▶ _Task goal_: Where the string "Given" appears in a line of the data, show that line.

▶ _Material supplied_:
%%
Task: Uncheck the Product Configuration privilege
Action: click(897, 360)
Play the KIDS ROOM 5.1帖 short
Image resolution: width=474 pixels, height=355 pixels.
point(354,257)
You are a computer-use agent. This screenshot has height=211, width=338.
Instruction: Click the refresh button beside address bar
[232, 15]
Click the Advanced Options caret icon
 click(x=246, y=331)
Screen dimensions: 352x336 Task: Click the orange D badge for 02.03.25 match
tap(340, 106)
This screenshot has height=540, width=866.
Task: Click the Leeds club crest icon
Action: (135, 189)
%%
%%
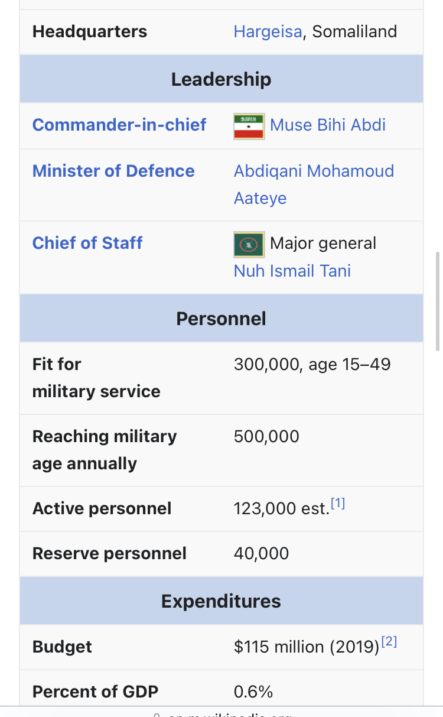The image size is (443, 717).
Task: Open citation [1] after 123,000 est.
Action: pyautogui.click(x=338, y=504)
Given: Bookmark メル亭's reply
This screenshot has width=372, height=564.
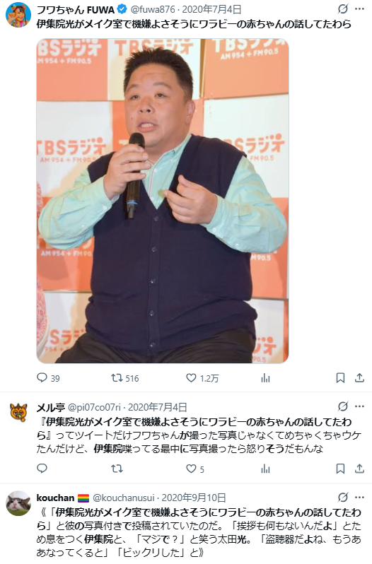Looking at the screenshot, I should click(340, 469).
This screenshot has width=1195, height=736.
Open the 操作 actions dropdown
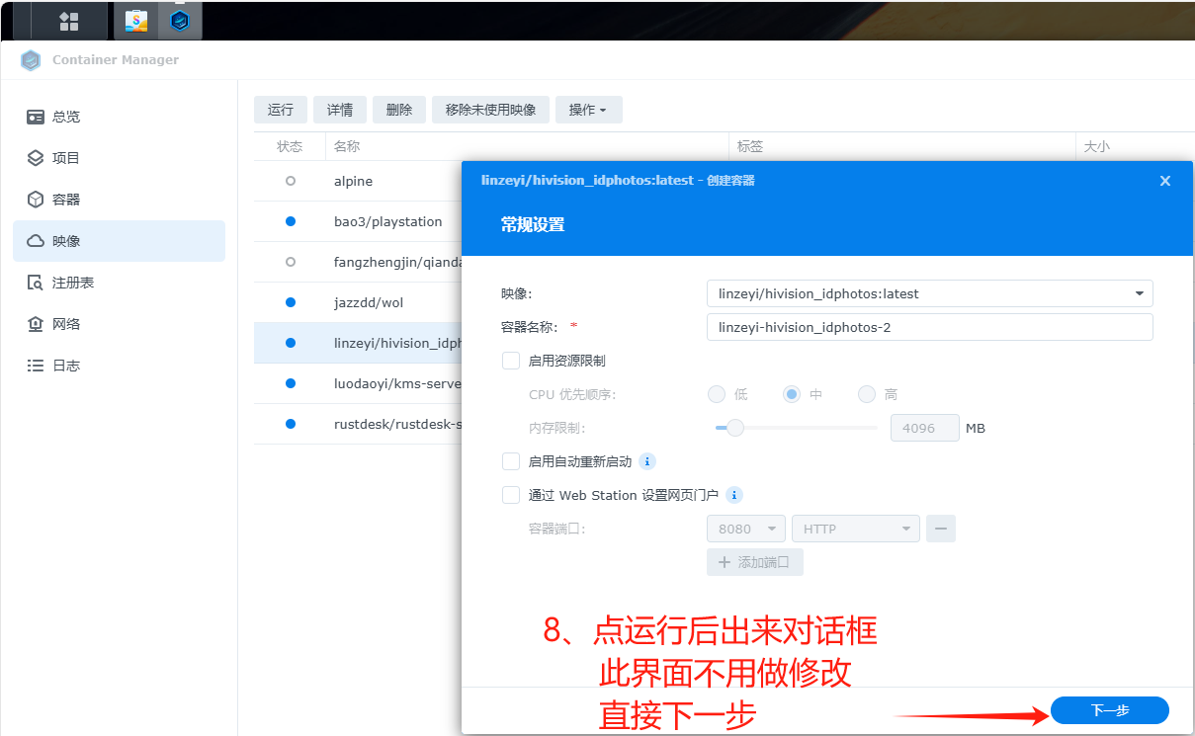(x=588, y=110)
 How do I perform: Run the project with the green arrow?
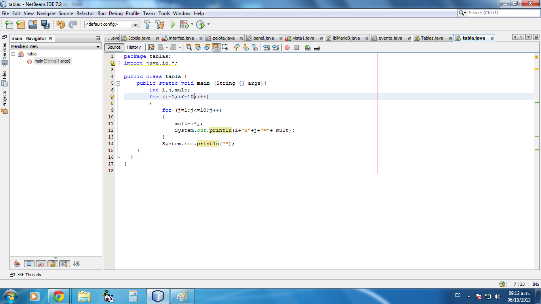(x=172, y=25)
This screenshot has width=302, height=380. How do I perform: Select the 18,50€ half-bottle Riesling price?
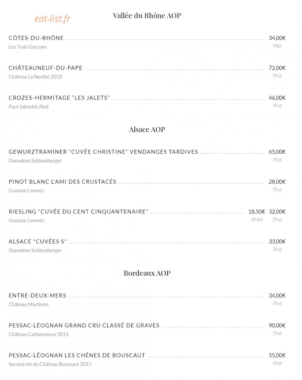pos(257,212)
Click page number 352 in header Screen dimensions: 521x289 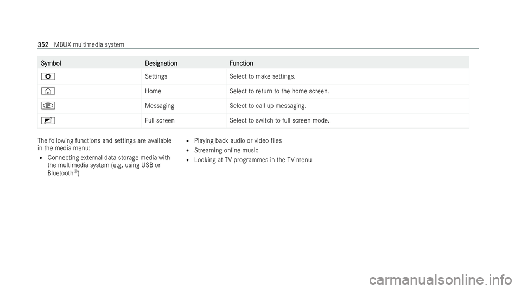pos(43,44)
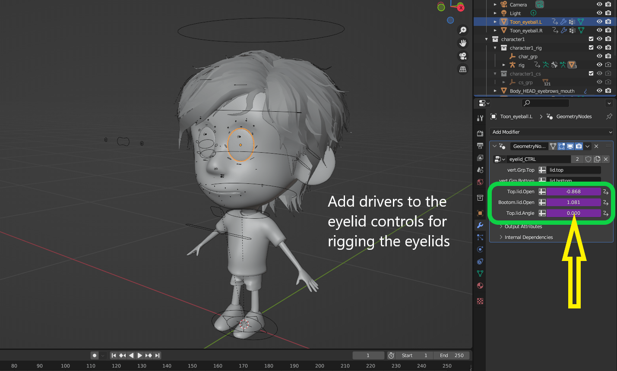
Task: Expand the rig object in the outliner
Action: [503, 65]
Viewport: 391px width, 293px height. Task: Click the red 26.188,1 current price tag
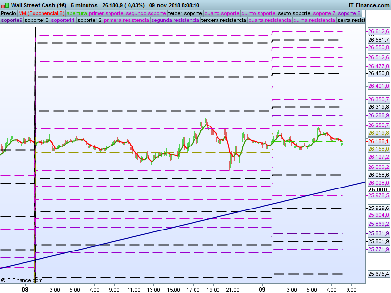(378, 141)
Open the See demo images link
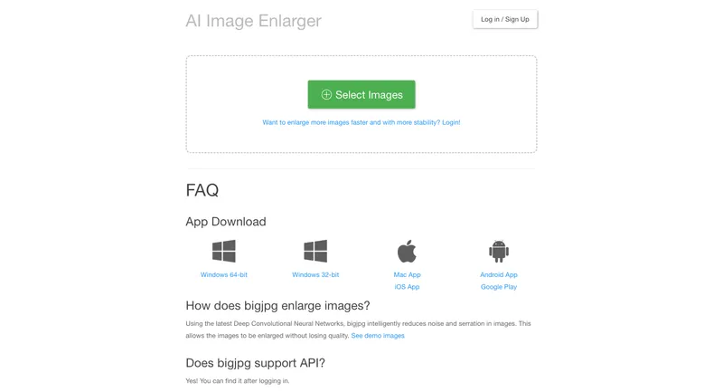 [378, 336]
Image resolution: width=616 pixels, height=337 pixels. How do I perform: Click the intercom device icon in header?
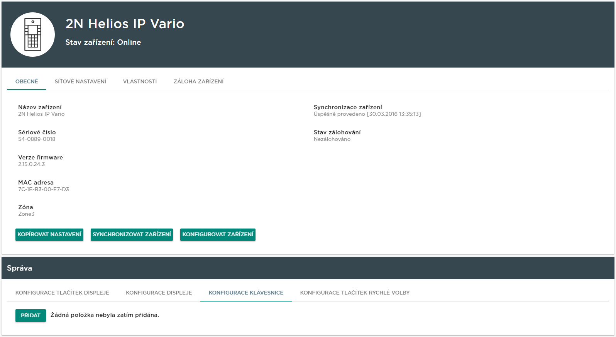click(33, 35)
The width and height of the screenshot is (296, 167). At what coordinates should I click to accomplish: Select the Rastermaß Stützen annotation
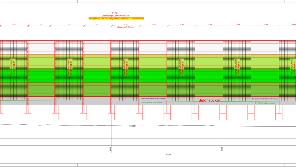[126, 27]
%%
%%
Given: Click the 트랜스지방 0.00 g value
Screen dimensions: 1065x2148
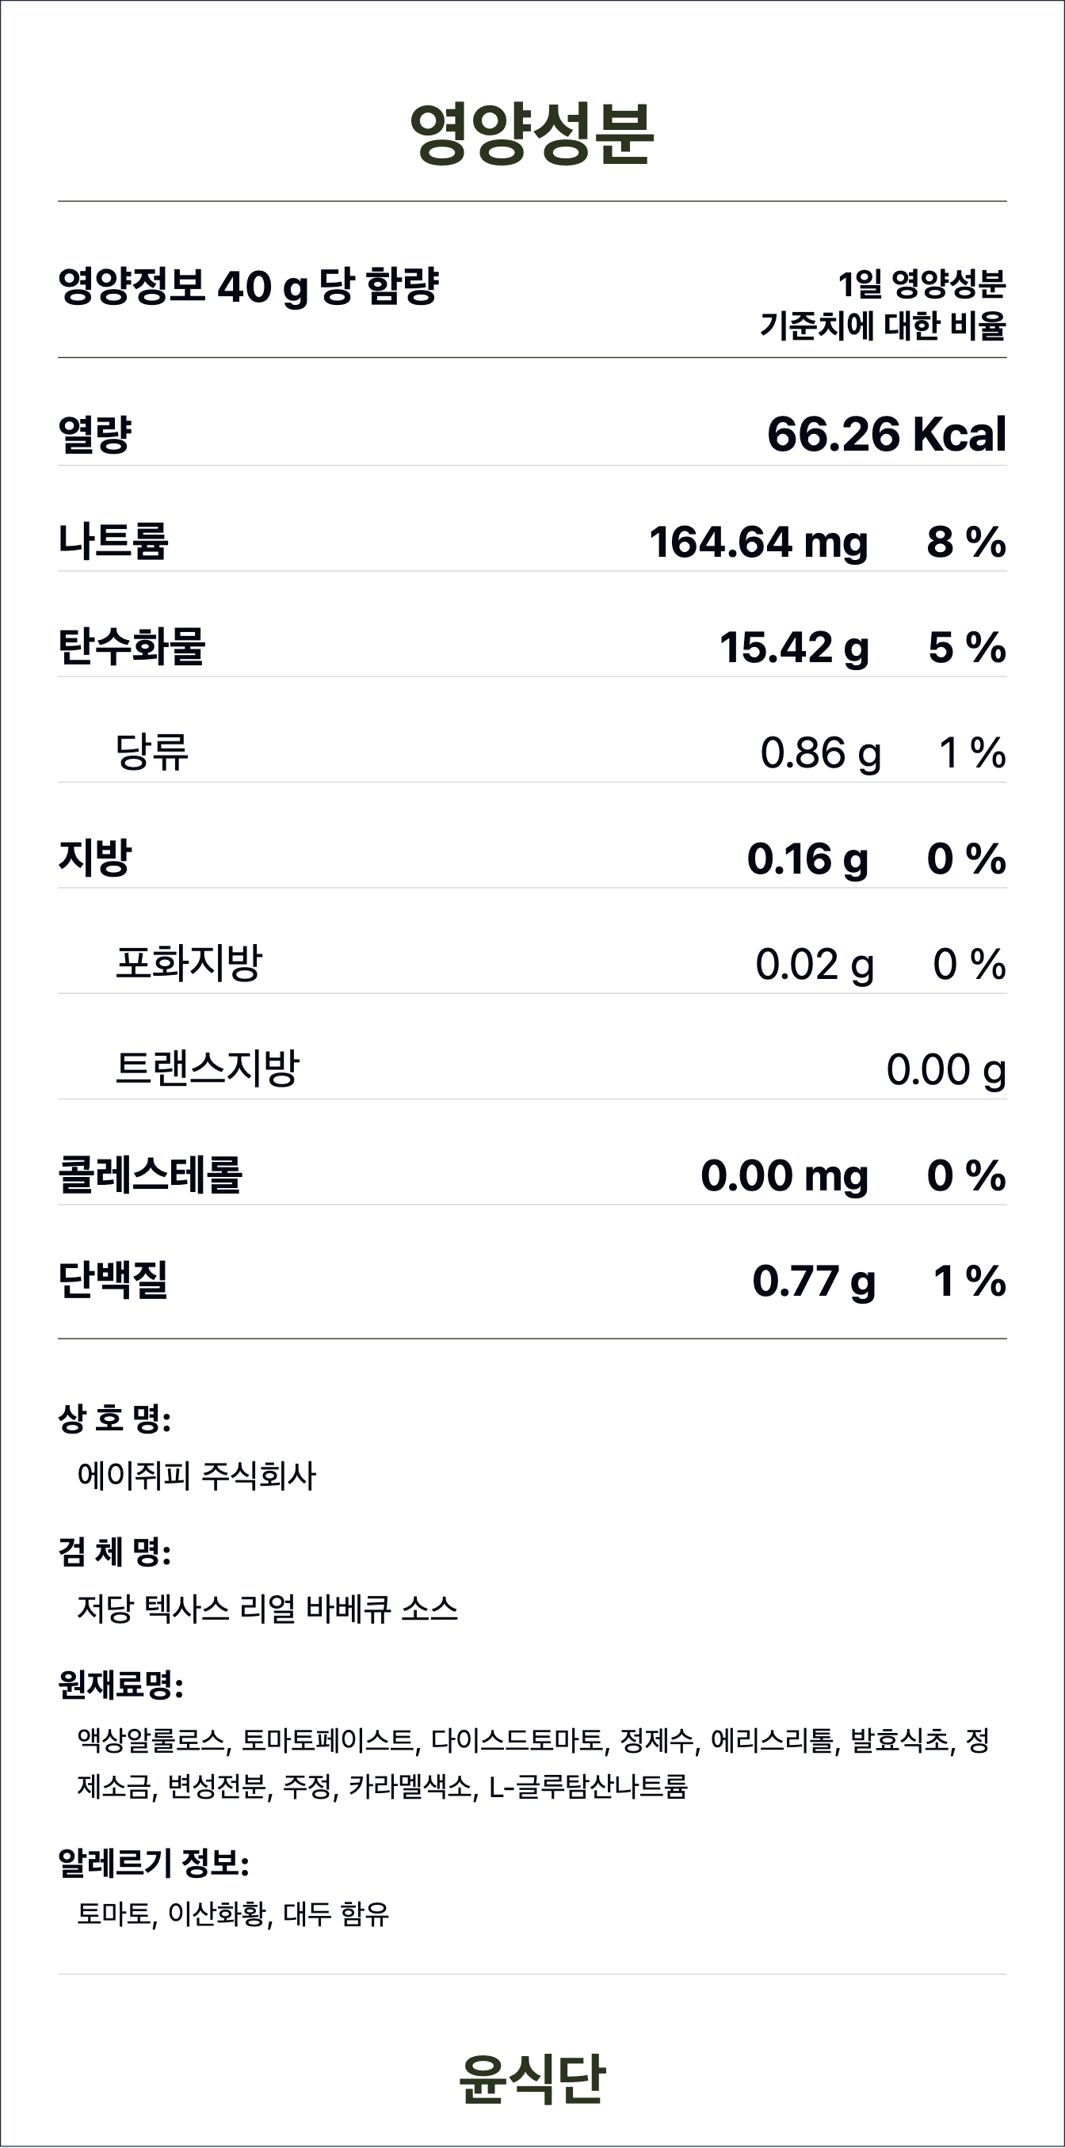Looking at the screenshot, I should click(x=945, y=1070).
%%
▶ _Worked solution_:
Given: Bookmark メル亭's reply
Given: Click the 트랜스지방 0.00 g value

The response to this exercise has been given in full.